— CHECK YOUR UNDERSTANDING —
(a) According to the PerceptionComp overview below, how many questions and videos does the benchmark contain?
(b) Please copy the PerceptionComp overview below, beginning at the words "Method: Breaking the" and stopping after "sibling and GPT-o3.", with "Mid-chain collapse" changed to "Mid-sequence failure" throughout.

PerceptionComp is a new expert-level video benchmark (1,114 questions across 279 videos) designed to evaluate long-horizon, perception-centric reasoning in MLLMs. It uses manually annotated, compositional questions that require models to repeatedly revisit video segments to aggregate temporally distributed evidence, with Gemini-3-Flash currently leading at a modest 45.96% accuracy.
TL;DR
PerceptionComp is a brutal new benchmark for video AI. Unlike previous datasets that can be "cheated" with a quick glance or clever guessing, PerceptionComp requires repeated, compositional perception. Even the most advanced models like Gemini-3 and GPT-o3 are hitting a "perception ceiling" in the mid-40% accuracy range, while humans can solve it perfectly—but only if they are allowed to rewatch the video multiple times.
The "Memory vs. Perception" Gap
Most current video benchmarks suffer from a "single-view" problem. If a human can watch a video once and answer the question, the model likely isn't reasoning; it’s just recalling or pattern matching.
The authors of PerceptionComp argue that true video thinking should be "perception-bottlenecked." They intentionally selected videos with high clutter (detected via SAM2) and intense motion (optical flow). They then built questions using Sequential Composition: you can't solve Step 3 unless you accurately perceived a tiny detail in Step 1.

Method: Breaking the Reasoning Chain
The benchmark uses two core logical structures:
- Conjunctive: All sub-conditions (e.g., "red car" + "turning left" + "near the park") must be found to isolate the answer.
- Sequential: A multi-hop chain where the model must find Object A to identify Location B, which leads to Action C.
This design exposes a critical flaw in modern MLLMs: Mid-chain collapse. If a model misidentifies a spatial relation in Step 2, the entire logical edifice crumbles, even if the model's linguistic "reasoning" remains coherent.
Experimental Results: A Reality Check for Frontier Models
The results are humbling for the AI community.
- Proprietary Leaders: Gemini-3-Flash leads with 45.96%, slightly edging out its "Pro" sibling and GPT-o3.

— LISTED ENTRIES —
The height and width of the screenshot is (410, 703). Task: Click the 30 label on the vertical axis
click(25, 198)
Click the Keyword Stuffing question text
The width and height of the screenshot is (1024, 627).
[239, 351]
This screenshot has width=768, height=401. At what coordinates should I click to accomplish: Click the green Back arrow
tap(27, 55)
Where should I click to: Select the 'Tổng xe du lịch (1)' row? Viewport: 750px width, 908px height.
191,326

...

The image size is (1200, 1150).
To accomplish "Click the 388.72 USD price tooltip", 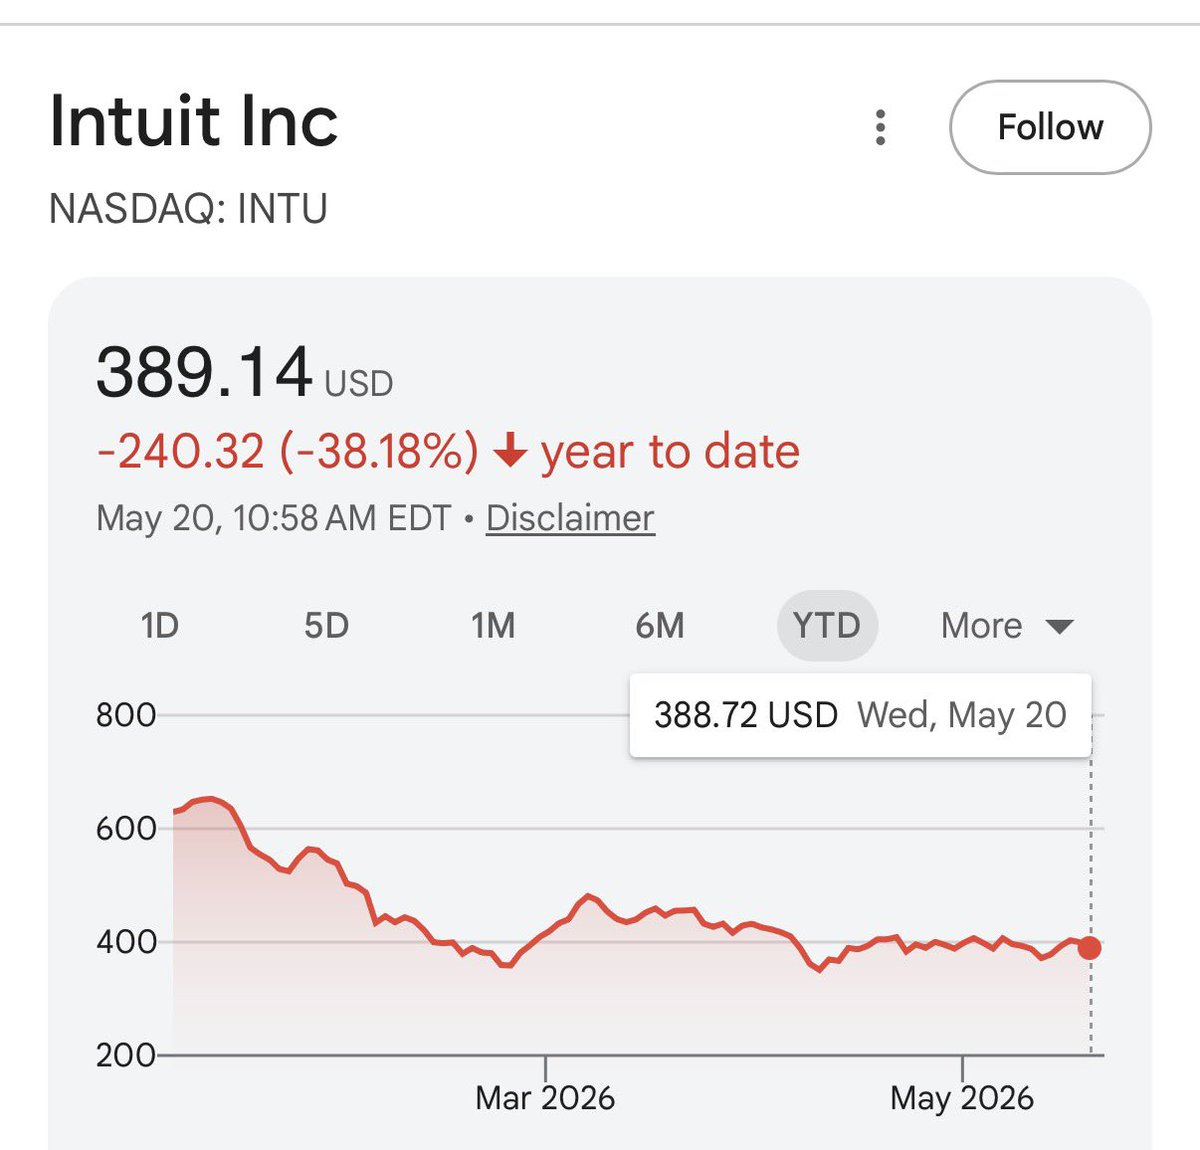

...

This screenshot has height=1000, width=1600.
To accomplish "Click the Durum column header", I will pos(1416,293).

— SOLUTIONS TO THE PROBLEMS —
(a) 1,114 questions across 279 videos.

(b)
Method: Breaking the Reasoning Chain
The benchmark uses two core logical structures:
- Conjunctive: All sub-conditions (e.g., "red car" + "turning left" + "near the park") must be found to isolate the answer.
- Sequential: A multi-hop chain where the model must find Object A to identify Location B, which leads to Action C.
This design exposes a critical flaw in modern MLLMs: Mid-sequence failure. If a model misidentifies a spatial relation in Step 2, the entire logical edifice crumbles, even if the model's linguistic "reasoning" remains coherent.
Experimental Results: A Reality Check for Frontier Models
The results are humbling for the AI community.
- Proprietary Leaders: Gemini-3-Flash leads with 45.96%, slightly edging out its "Pro" sibling and GPT-o3.